Once you find a line containing the word "computer" in the entries below, copy it.

# Records for the exercise
'''
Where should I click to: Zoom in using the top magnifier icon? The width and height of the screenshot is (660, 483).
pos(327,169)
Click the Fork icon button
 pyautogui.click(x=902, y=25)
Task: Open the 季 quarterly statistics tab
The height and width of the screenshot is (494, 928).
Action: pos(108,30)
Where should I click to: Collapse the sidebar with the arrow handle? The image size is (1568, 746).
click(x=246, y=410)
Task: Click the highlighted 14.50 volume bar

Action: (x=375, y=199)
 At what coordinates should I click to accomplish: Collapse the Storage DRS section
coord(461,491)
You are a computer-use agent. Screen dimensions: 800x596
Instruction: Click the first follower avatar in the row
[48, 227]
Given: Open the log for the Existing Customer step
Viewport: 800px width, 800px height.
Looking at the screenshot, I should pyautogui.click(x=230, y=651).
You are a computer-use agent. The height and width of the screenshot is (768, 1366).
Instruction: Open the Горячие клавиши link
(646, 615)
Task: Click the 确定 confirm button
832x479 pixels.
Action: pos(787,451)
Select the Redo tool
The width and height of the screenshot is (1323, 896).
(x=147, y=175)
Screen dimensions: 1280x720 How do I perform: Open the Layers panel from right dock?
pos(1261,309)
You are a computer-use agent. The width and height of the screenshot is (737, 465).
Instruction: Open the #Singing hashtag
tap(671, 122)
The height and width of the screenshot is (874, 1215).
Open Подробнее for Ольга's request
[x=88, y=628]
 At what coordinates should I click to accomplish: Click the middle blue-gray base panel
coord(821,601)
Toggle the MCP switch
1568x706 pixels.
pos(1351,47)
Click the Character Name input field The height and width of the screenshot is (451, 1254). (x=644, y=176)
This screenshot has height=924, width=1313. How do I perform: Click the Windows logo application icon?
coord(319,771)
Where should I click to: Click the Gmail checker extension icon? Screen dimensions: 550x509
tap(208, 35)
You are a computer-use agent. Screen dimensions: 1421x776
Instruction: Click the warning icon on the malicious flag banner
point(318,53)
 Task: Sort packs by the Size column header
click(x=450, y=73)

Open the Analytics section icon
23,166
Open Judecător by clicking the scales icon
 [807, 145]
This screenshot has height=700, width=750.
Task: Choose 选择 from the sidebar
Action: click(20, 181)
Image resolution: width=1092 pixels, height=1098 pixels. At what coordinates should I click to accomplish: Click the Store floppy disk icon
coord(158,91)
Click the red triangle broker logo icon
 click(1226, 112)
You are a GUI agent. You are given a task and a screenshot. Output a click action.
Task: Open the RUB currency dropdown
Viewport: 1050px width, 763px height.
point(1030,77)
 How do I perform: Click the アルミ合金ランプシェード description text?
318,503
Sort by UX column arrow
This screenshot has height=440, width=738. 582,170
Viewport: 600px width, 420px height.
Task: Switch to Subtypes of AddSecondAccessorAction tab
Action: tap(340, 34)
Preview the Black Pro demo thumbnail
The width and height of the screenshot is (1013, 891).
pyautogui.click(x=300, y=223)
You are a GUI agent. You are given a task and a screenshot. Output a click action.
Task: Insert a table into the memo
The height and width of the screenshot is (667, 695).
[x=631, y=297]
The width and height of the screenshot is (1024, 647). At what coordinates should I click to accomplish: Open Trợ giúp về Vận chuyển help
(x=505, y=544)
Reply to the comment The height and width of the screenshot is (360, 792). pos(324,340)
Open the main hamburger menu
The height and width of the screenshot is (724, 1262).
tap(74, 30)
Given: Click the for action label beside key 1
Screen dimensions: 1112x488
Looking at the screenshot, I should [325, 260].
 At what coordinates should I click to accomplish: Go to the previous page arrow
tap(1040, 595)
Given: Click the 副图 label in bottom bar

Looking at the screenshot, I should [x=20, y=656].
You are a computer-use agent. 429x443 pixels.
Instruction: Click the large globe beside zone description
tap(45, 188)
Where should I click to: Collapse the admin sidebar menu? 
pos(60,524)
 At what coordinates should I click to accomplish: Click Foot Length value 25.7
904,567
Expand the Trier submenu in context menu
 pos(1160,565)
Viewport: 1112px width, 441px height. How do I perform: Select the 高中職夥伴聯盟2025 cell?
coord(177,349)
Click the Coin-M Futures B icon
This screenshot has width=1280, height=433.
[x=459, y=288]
'''
# Response below
You are a computer-use agent. Screen dimensions: 800x596
You are a computer-use agent. The height and width of the screenshot is (768, 1366).
You are a computer-use agent. The width and height of the screenshot is (737, 465).
You are a computer-use agent. Screen dimensions: 1421x776
You are a computer-use agent. 429x443 pixels.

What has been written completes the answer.